▶ **Testo proposto**
☆ ☆ ☆

La copertina del libro di Zilli sulla rivoluzione russa del 1905 |
Politiche accademiche, piccole ripicche, sostanzialmente misere faccende che si ripetono ancora oggi (io non cito te perché tu non citi me ecc. o, non ti cito perché mi fai ombra).
Tra i pochi studi sulla Biennale, vorrei ricordare quello di uno dei suoi organizzatori, CARLO RIPA DI MEANA, autore insieme a GABRIELLA MECUCCI del volumetto:
L’ordine di Mosca. Fermate la Biennale del Dissenso, Roma, Liberal Edizioni, 2007, 242 pp.

☆ ☆ ☆

▶ **Contenuto del dataset**
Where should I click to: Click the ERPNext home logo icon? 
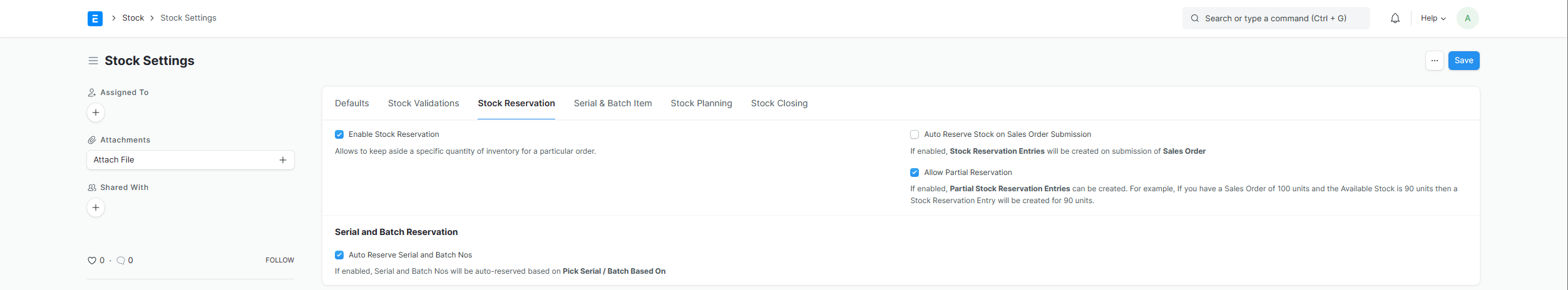95,18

☆ ☆ ☆

▶ **Elenco dei compiti**
- A) Elenca tutte le persone nominate nel brano sulla Biennale del Dissenso.
- B) Nel brano sulla Biennale del Dissenso, quale casa editrice ha pubblicato il volume "L’ordine di Mosca"?
- C) Trascrivi dal brano sulla Biennale del Dissenso la parte che si apre con le parole contenenti "La copertina del" e si chiude con "2007, 242 pp.".

▶ **Esiti dei compiti**
- A) Zilli, Carlo Ripa di Meana e Gabriella Mecucci.

- B) Lo ha pubblicato Liberal Edizioni.

- C)
La copertina del libro di Zilli sulla rivoluzione russa del 1905 |
Politiche accademiche, piccole ripicche, sostanzialmente misere faccende che si ripetono ancora oggi (io non cito te perché tu non citi me ecc. o, non ti cito perché mi fai ombra).
Tra i pochi studi sulla Biennale, vorrei ricordare quello di uno dei suoi organizzatori, CARLO RIPA DI MEANA, autore insieme a GABRIELLA MECUCCI del volumetto:
L’ordine di Mosca. Fermate la Biennale del Dissenso, Roma, Liberal Edizioni, 2007, 242 pp.